When I met with Heinz CEO (HNZ, quote) Bill Johnson and featured him on Trading The Globe on CNBC, he made it clear that Heinz sees the emerging market consumer as key to their growth and ultimate success.
The emerging market consumer has driven the multiple higher for Heinz as growth continues to outstrip their competition. Before the announcement was made to buy the stock at a 20% premium to yesterday’s closing price, Heinz was just off all-time highs.
Heinz has spent the last 25 years making huge investments into infrastructure, manufacturing in places like Russia, Brazil, the Middle East, China and India.
Heinz is now operating in 50 companies around the world and maintains #1 or # 2 market share in these counties. 73% of Heinz’s pre-tax income in 2012 was international.
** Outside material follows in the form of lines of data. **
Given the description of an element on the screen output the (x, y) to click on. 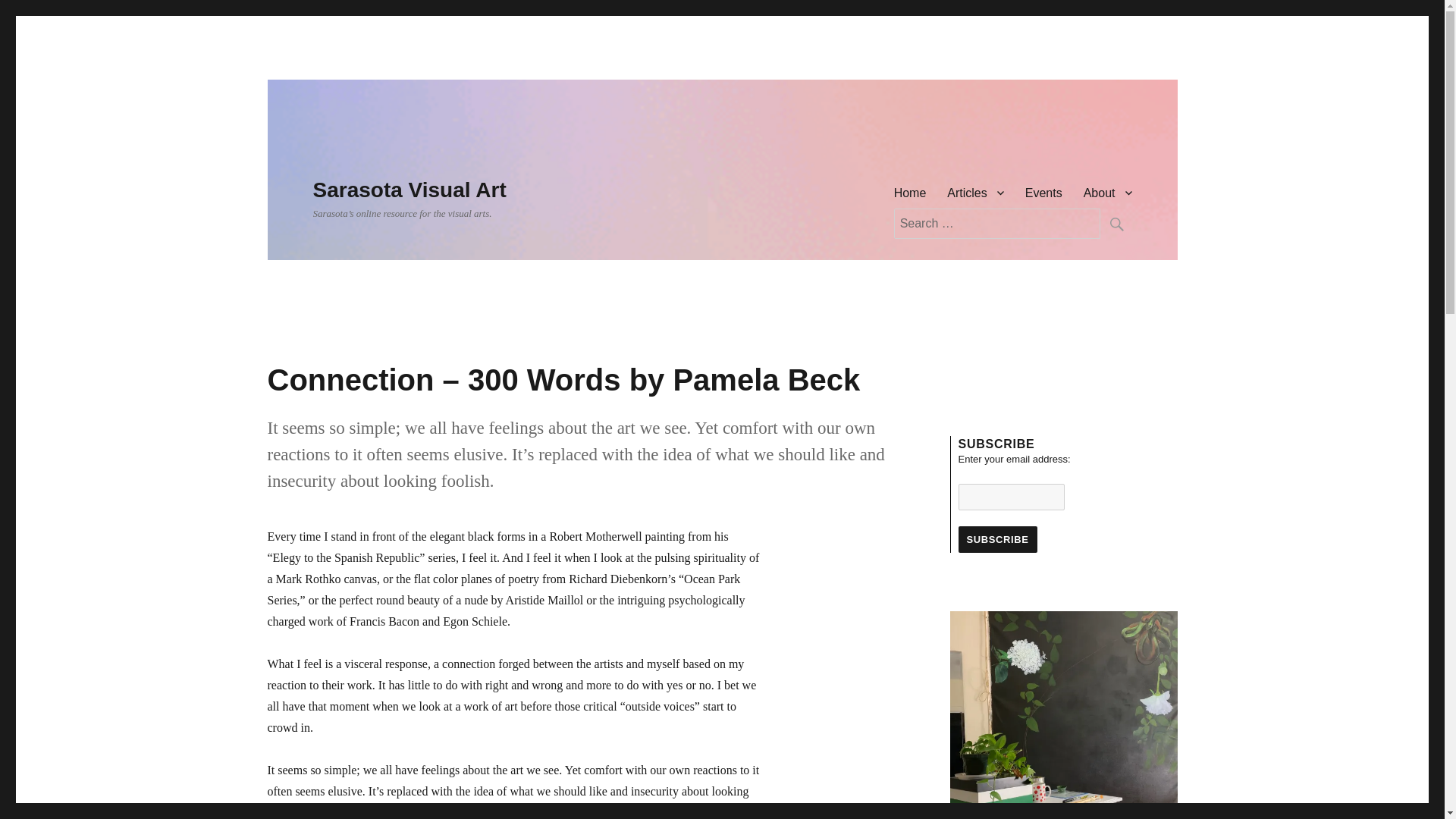
Articles (974, 192)
About (1107, 192)
Subscribe (997, 539)
SEARCH (1115, 223)
Sarasota Visual Art (409, 189)
Featured Articles (974, 192)
Home (910, 192)
Subscribe (997, 539)
Events (1043, 192)
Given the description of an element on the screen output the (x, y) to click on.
This deal is being carried out by an American investment legend in Warren Buffett, but his partner in the deal is arguably the best partner for execution within emerging markets.
3G Capital is an exceptional partner, especially for emerging market growth. 3G is made up of three individuals in Brazil who were behind the Anheuser-Busch InBev Budweiser deal (ABV, quote) which was a huge success for shareholders.
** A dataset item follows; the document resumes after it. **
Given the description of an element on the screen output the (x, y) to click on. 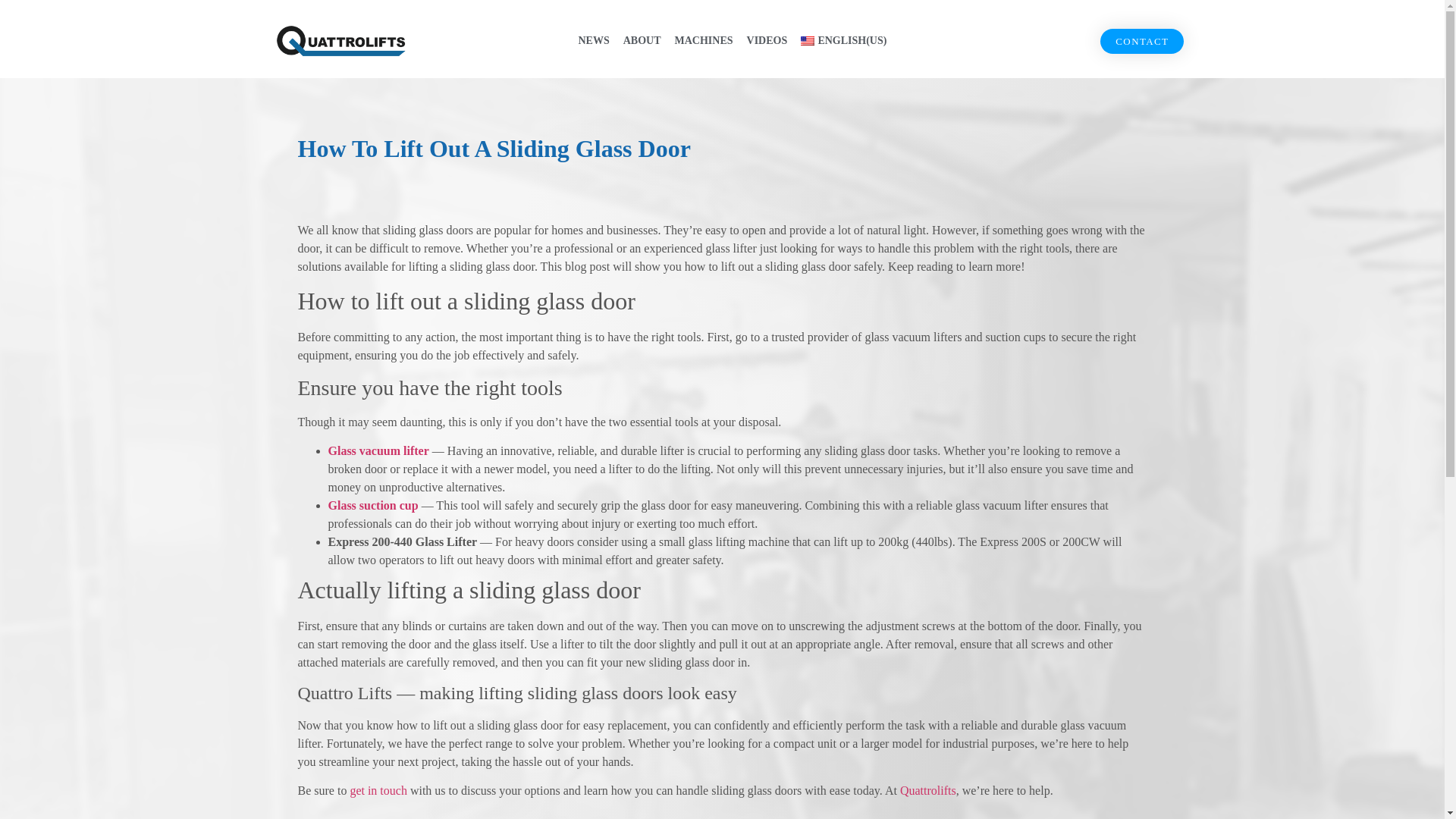
ABOUT (641, 40)
MACHINES (703, 40)
VIDEOS (767, 40)
NEWS (593, 40)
I often refer to Budweiser as a Brazilian beer company and their operational prowess will continue to add value. To hear Buffett wax on about how simple this deal was and what he is buying tells you why investors large and small continue to seek core linkage with the emerging market demographic story. Consumer staples, food, and retailing are the core of this investment approach, and will continue to trade at higher multiples until we see the growth is done.